- [Documento fuente]:
========

La corrupción, la cosa juzgada y la impunidad

Sábado 28 de febrero de 2015 | Publicado en edición impresa

Editorial I

La corrupción, la cosa juzgada y la impunidad

La imposibilidad de rever una sentencia firme es un pilar del Estado
de Derecho, pero requiere que haya sido dictada en forma regular y sin
fraude



Los más de treinta años de democracia en la Argentina nos alientan a
esforzarnos en corregir falencias que impidan el afianzamiento del
sistema y aun su subsistencia, entre los que se destaca la corrupción,
tanto pública como privada.

La corrupción pública está hoy más extendida y es más sofisticada. La
codicia e impudicia son mayores: ya no bastan las coimas; ahora los
corruptos pretenden quedarse con el negocio o con las empresas.
También se han sofisticado los mecanismos de colusión con entramados
societarios en paraísos fiscales, triangulaciones, retornos, las
embajadas paralelas y "cortafuegos" de protección, aunque se mantienen
las prácticas tradicionales de favorecer a los amigos del poder (por
caso, el crecimiento patrimonial del pseudoempresario Lázaro Báez
supera al de Jorge Antonio, que de ser un desempleado de Obras
Sanitarias de la Nación, en 1947, pasó a tener una fortuna millonaria
durante el auge del peronismo), o las referidas coimas, de las que el
país ha visto valijas repletas de dinero que, por su volumen, se pesa
en vez de contarse.

Un aspecto al que los corruptos hoy prestan atención es tener
aprobadas las declaraciones juradas que justifiquen sus aumentos
patrimoniales, sumando camuflajes jurídicos y procurando controles
judiciales complacientes para capear las tempestades que recrudecen al
dejar la función pública.

========

- [Líneas extraídas]:
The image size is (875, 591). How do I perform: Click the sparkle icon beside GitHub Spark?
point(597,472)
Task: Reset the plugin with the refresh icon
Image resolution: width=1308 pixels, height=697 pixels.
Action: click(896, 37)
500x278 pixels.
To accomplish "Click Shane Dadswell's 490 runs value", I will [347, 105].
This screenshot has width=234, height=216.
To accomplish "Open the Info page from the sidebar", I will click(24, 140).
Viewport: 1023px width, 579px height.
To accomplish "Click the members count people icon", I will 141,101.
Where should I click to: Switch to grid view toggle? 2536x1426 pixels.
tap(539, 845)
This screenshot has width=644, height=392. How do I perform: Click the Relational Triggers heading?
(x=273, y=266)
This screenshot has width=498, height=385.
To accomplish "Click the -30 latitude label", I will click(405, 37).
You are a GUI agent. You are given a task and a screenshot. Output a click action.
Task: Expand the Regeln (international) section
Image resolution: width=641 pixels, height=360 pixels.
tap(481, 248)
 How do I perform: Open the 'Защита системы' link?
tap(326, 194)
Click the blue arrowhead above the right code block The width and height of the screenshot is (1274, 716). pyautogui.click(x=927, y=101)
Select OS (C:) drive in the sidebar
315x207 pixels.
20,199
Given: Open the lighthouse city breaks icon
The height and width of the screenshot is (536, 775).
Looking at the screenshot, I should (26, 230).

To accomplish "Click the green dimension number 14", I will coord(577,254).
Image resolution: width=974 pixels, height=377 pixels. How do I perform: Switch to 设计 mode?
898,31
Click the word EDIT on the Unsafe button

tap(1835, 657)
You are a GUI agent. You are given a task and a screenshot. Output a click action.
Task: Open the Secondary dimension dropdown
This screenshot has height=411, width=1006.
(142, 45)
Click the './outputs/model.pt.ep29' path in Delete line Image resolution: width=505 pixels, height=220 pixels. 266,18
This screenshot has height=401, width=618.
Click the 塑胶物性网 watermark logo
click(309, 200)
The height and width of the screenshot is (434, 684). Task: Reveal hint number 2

========

- [Ejercicio propuesto A]: Di si cada afirmación coincide con el editorial sobre la corrupción, con sí o no y la cita textual que lo decide: (i) la corrupción pública es hoy menos extendida que antes; (ii) los corruptos ya no se conforman con las coimas; (iii) las valijas de dinero se contaban en lugar de pesarse.
- [Ejercicio propuesto B]: Escribe la continuación del editorial sobre la corrupción a partir de su última oración.
Las líneas no cumplen ninguna función aquí.

- [Resultado del ejercicio A]:
(i) No: "La corrupción pública está hoy más extendida y es más sofisticada."
(ii) Sí: "ya no bastan las coimas; ahora los corruptos pretenden quedarse con el negocio o con las empresas."
(iii) No: "por su volumen, se pesa en vez de contarse."

- [Resultado del ejercicio B]:
Sobran malos ejemplos en todos los niveles gubernamentales, en
empresas del Estado, en el Congreso de la Nación y en el propio Poder
Judicial.

Un caso paradigmático es el del matrimonio presidencial que ha
procurado, año tras año, justificar su patrimonio, que pasó de tener
cierta significación cuando Néstor Kirchner asumió el poder en 2003, a
multiplicarse sideralmente durante su mandato, un incremento que ni
los grandes especuladores mundiales podrían siquiera emparejar. Poco
importa la rusticidad de los mecanismos: recibir estratégicas tierras
fiscales que se revenden con ganancias astronómicas, altísimos y
desproporcionados alquileres abonados por amigos adjudicatarios de
obras públicas o tasas de interés insólitamente elevadas por
inversiones en dólares a plazo fijo. Todo sirve para que, con la firma
de algunos profesionales más la revisión laxa de las autoridades
fiscales y en casos extremos con jueces prestos para abortar algunas
denuncias, puedan cubrir los incrementos con un barniz de legitimidad.

La cuestión adquiere lógica dimensión institucional en estos delicados
momentos, porque la administración en retirada está multiplicando
acciones de protección. Así, acelera demorados proyectos para cambiar
el procedimiento penal simultáneamente con acciones destinadas a copar
o colonizar el Ministerio Público para tener más fiscales amigos.

Como se ha venido observando, un paso más sofisticado en esta
dirección es intentar la impunidad a través del propio Poder Judicial,
con fallos "providenciales" que los desincriminen y perduren como cosa
juzgada. Así, por ejemplo, se cerró en forma escandalosa la causa por
presunto enriquecimiento ilícito de Néstor y Cristina Kirchner, con la
firma del juez federal Norberto Oyarbide y sin que la fiscalía
apelara.

¿Es posible utilizar a la Justicia para garantizar el fruto de la
corrupción y la impunidad de los culpables? Efectivamente, es posible.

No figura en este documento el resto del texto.